Mira’yı sahiplenmemesini çok da anlayamıyordu Semra. Tamam, kız küçüktü, onun da kendi âşık olacağı insanı bulmak hakkıydı ama karnında bir çocukla bunu nasıl yapacaktı? Emre bunu hiç hesaba katıyor muydu acaba? Çocuklu, boşanmış bir kadınla bir genç kızın şansları aynı olur muydu? Demezler miydi, kocası bunu boşadıysa, kim bilir ne kusuru var. Geçimsiz mi, tutumsuz mu, saygı mı bilmez… Yanlış işlerdi bunlar. Ama oğluna güveniyordu. O eninde sonunda doğrusunu yapardı.
Emre tüm o süre içerisinde sadece yorgundu. Anlamaya, anlatmaya çabalamaktan, yaşamaktan… Az uyuyor, uyuduğu sürede de boşlukta kayıp gidiyormuş gibi soluksuz kalarak uyanıyordu. Bazen tünelde Mira olmadan tek başına kaldığını görüyor, çığlık çığlığa fırlıyordu.
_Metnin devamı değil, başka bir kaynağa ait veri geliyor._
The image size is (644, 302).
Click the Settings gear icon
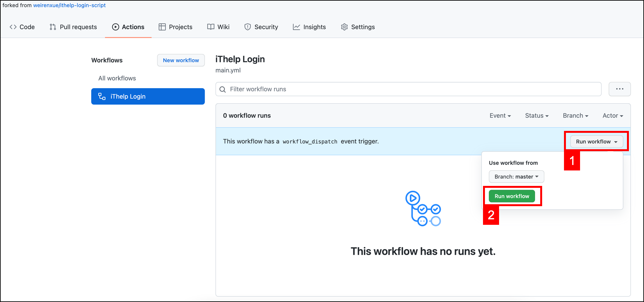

Bazen de Berna geliyordu rüyalarına. İğrenç bir böceğe bakar gibi kendisine bakan, ‘Babamdan ne farkın var!’ diye bağıran Berna… Sonra gidiyordu… Alper ile…
Son gün… babası ile oturmuşlardı verandada. “İyisin,” diyordu İsmet Bey. “Yaradı sana burası.”
Belki. Çoğu şeyi halletmişti içinde. Düşünmüyordu artık.
“Sadece bir tek şeyi hazmedemiyorum baba,” demişti. “Evlilik ve sevgi benim için bu kadar kutsalken, ben nasıl karısına ihanet eden bir adam oluverdim?”
“Kendini büyük bir şey sanma,” demişti babası. “Onu bilirim, bunu yaparım, şunu yapmam, diye ahkâm keserken hayat sana öyle bir oyun oynar ki hallaç pamuğu gibi bir kenara atılmış buluverirsin kendini. Sana düşen, ayağa kalkmaktır. Çok da büyük konuşmamaktır. Haddini bilirsen, hayatla iyi geçinme şansın olur.”
[1] Doğal seleksiyon, belirli bir türde dış çevreye uyum konusunda daha elverişli özelliklere sahip organizmaların, bu elverişli özelliklere sahip olmayan diğer bireylere göre yaşama ve üreme şanslarının daha yüksek olması ve bunun sonucu olarak genlerini yeni kuşaklara aktarabilmeleri yoluyla işleyen evrimsel mekanizma. Böylece dış ortama uyum sağlamakta sorunlar yaşayan bireyler ve genler organizma popülasyonundan tasfiye edilmiş olmaktadır. Biz buna, güçlü olan ayakta kalır diyoruz.